§ **Task to carry out**: Check every line of the data below for "Start". Copy each one that has it.

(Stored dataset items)
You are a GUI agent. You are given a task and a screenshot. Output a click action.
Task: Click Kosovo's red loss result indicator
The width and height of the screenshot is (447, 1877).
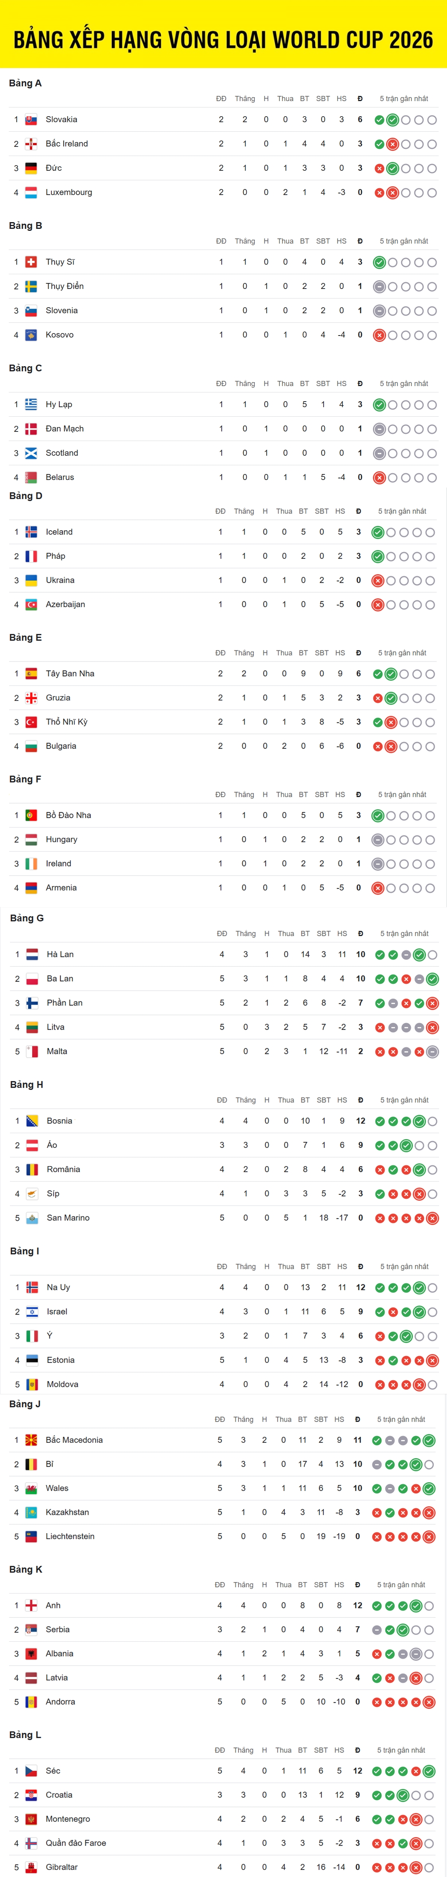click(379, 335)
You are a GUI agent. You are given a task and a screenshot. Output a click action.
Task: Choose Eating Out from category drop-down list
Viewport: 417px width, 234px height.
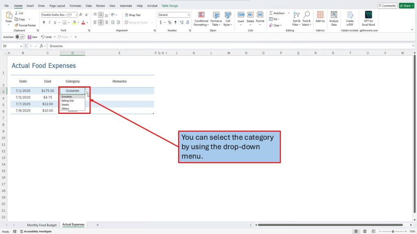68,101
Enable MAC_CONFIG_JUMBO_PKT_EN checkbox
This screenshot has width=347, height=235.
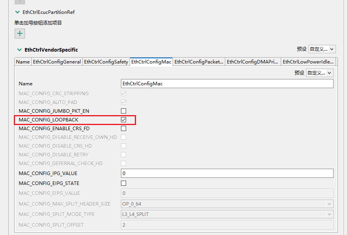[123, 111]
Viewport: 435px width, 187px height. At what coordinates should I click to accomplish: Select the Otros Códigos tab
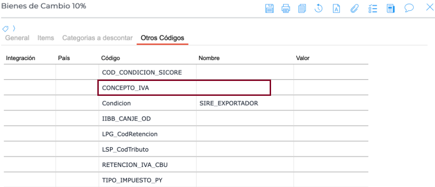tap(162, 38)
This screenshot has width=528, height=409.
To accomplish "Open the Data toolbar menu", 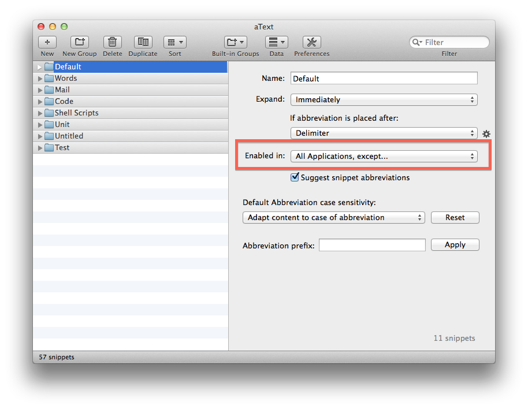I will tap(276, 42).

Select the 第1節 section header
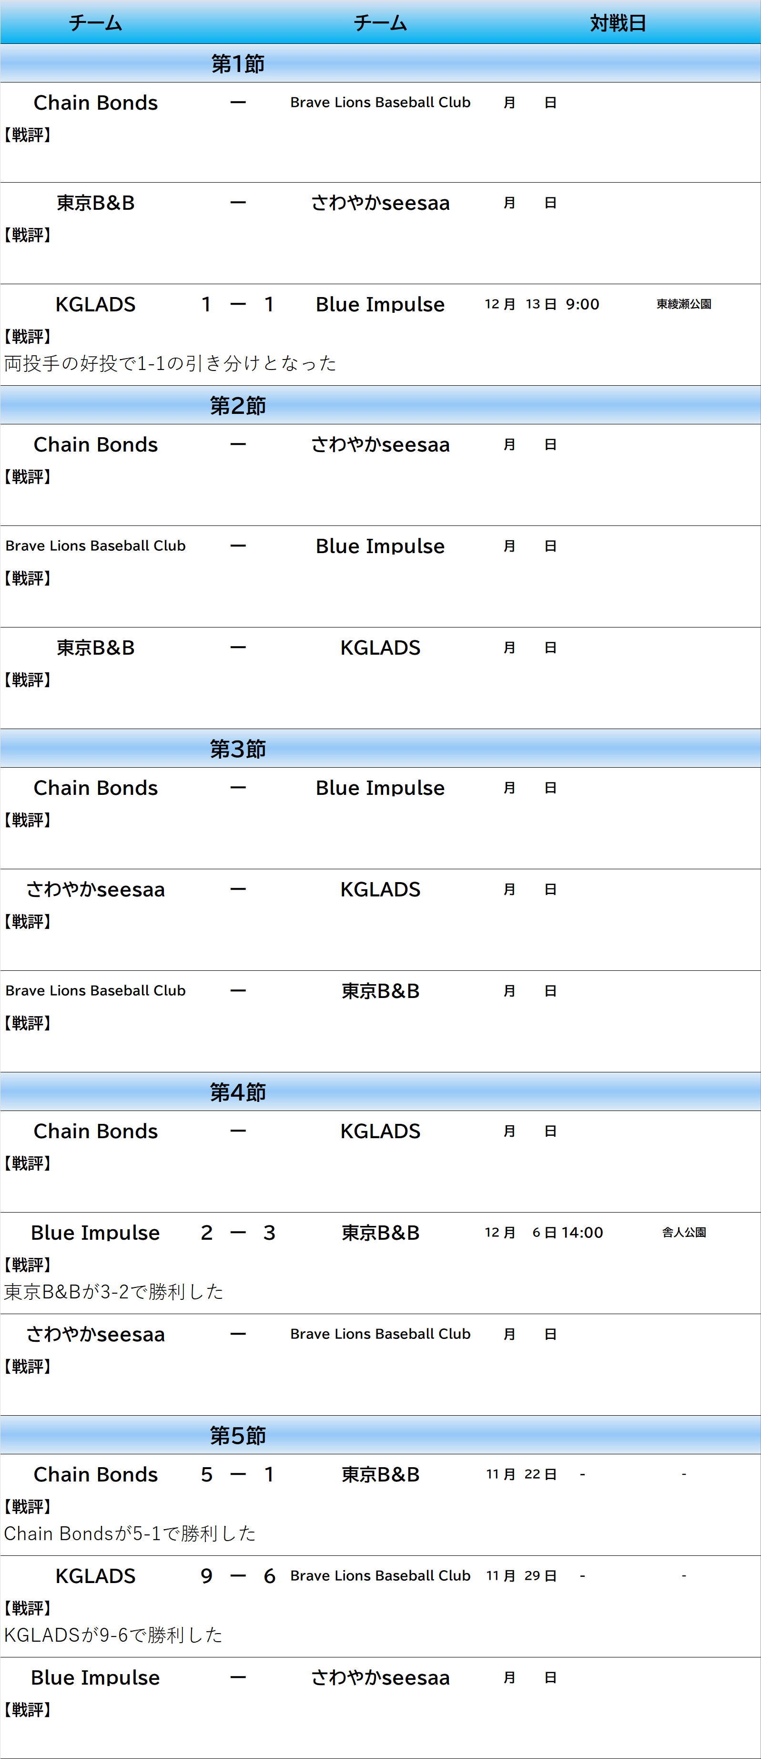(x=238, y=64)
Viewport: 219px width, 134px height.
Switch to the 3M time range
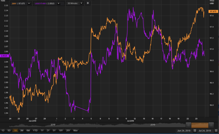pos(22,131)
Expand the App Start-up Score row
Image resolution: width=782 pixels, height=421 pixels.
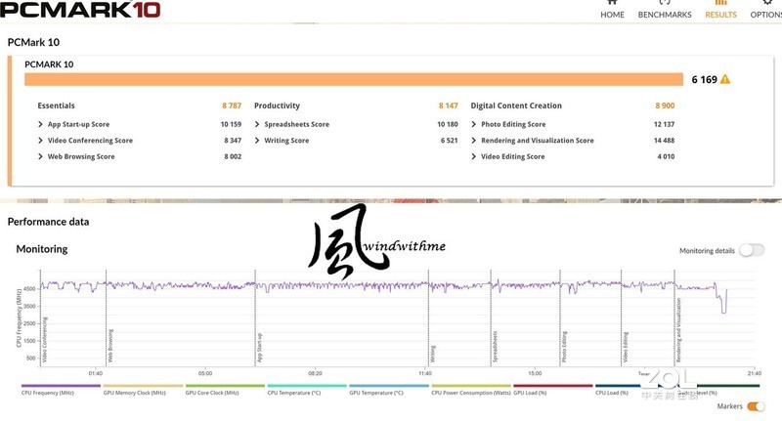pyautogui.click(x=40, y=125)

==

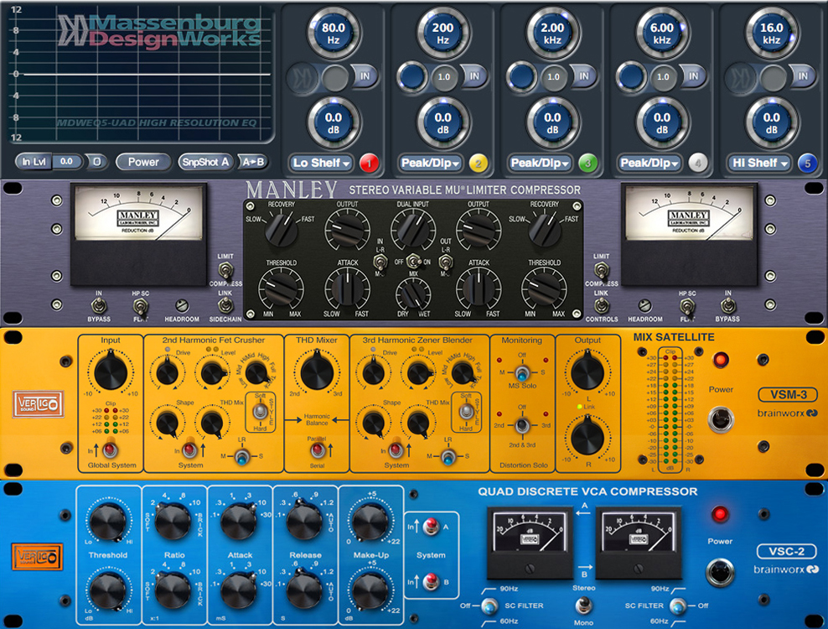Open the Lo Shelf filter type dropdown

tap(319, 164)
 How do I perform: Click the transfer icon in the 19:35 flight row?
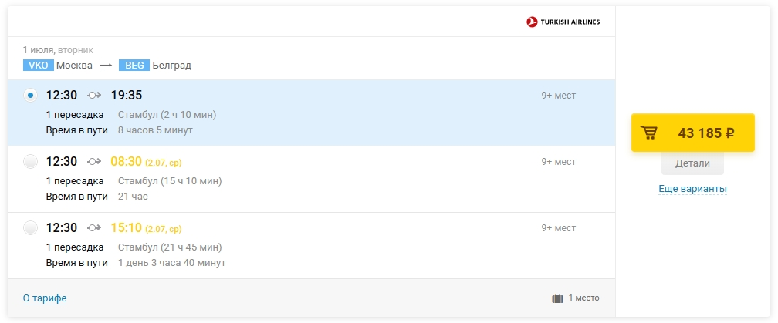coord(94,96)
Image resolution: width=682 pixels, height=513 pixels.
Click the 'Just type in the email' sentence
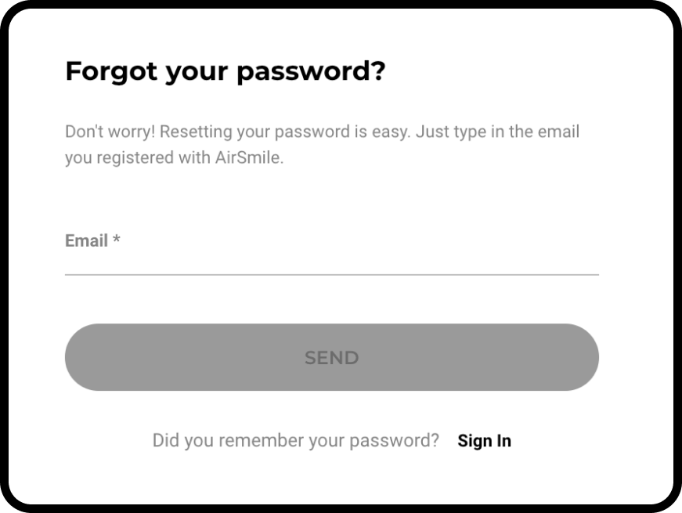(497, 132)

==

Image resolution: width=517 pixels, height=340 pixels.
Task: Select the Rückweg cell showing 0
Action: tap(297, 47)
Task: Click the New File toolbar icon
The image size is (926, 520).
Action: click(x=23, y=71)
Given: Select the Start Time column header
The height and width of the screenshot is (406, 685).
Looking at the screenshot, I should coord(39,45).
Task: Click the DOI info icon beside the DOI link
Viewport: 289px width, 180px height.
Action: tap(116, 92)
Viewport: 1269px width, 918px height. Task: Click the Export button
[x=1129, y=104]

§ **Reply**:
Expand the App Start-up Score row
Given: Select the Start Time column header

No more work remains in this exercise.